**What is being asked**
Word for word, copy out the entries below, but not the pictures in them.

◆ ◆ ◆ ◆

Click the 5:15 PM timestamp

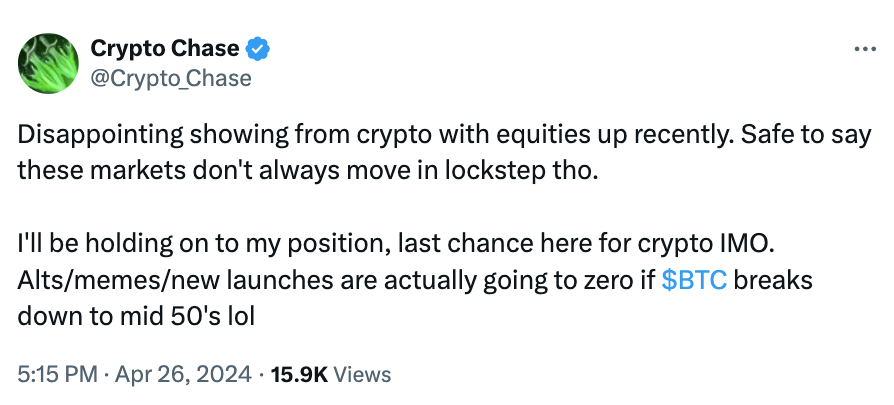pos(56,375)
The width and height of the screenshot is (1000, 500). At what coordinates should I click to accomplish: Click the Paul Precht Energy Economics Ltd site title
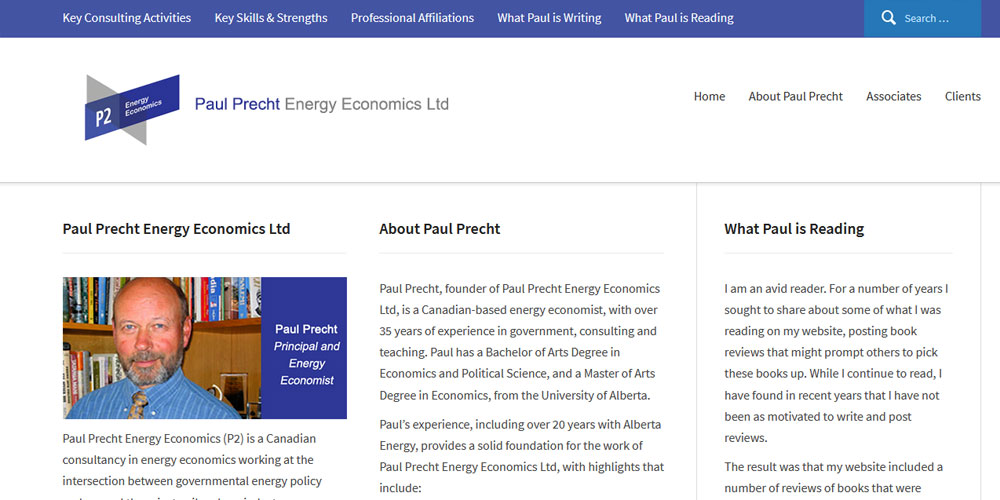(321, 104)
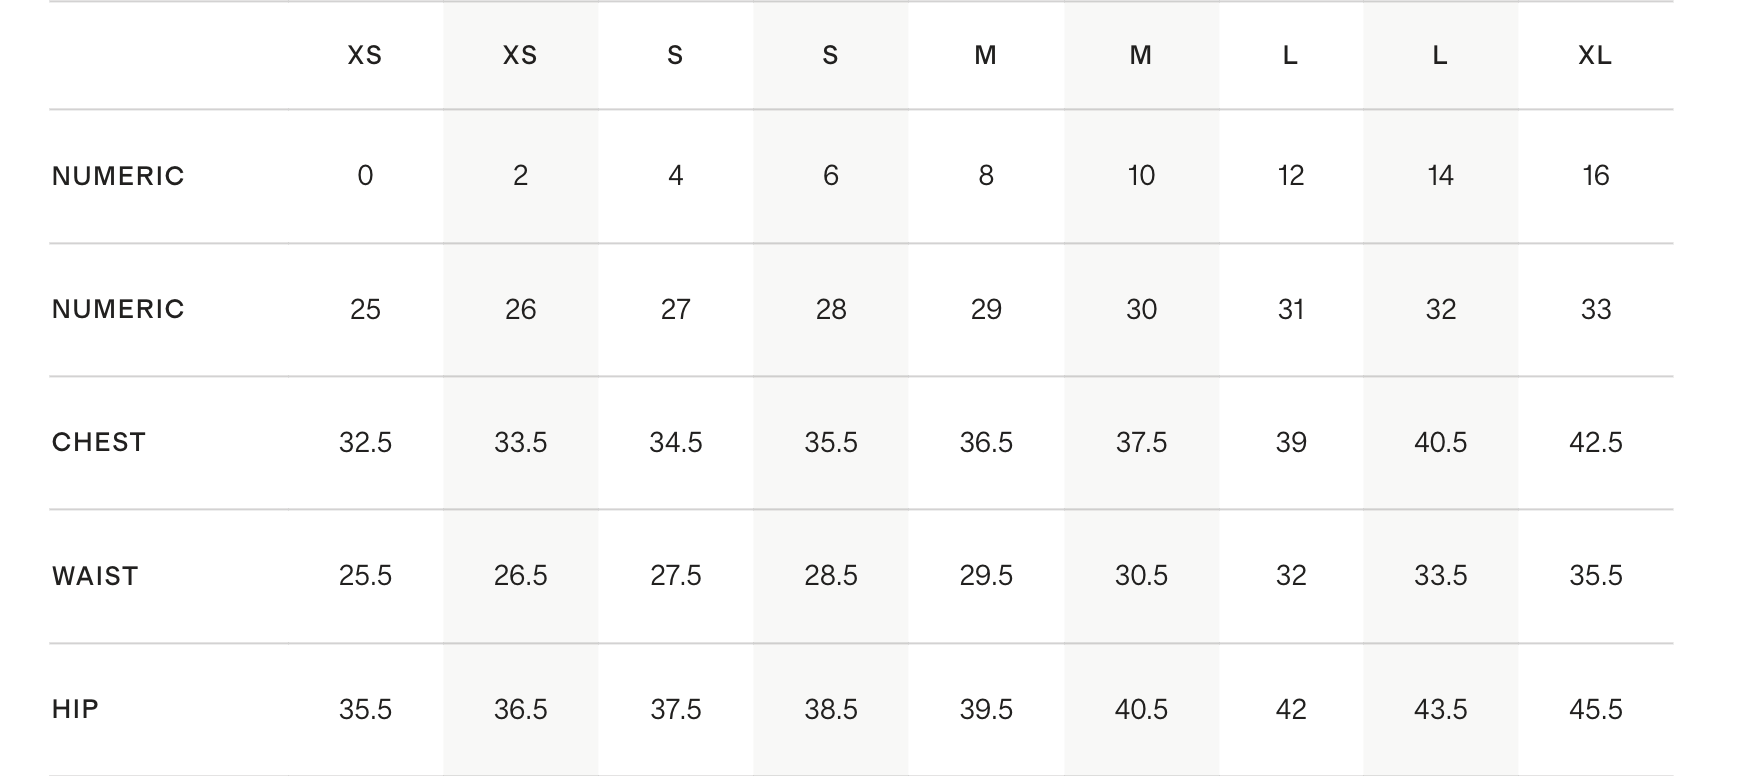Click numeric size 16 cell

(x=1595, y=176)
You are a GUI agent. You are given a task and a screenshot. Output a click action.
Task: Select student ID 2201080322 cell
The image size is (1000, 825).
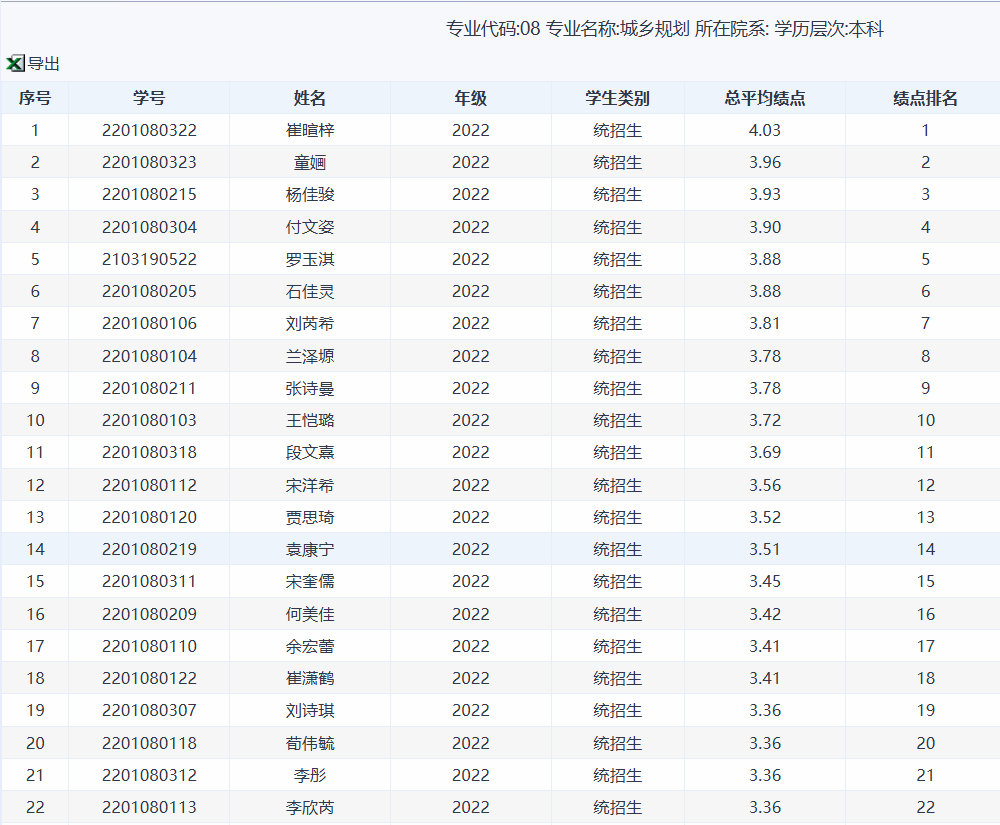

◆ ◆ ◆ ◆

**Output of the task**
Click the 5:15 PM timestamp

pos(56,375)
The width and height of the screenshot is (1000, 500). At what coordinates should I click to accomplish: Click the Paul Precht Energy Economics Ltd site title
(321, 104)
Click numeric size 16 cell

(x=1595, y=176)
You are a GUI agent. You are given a task and a screenshot. Output a click action.
Task: Select student ID 2201080322 cell
The image size is (1000, 825).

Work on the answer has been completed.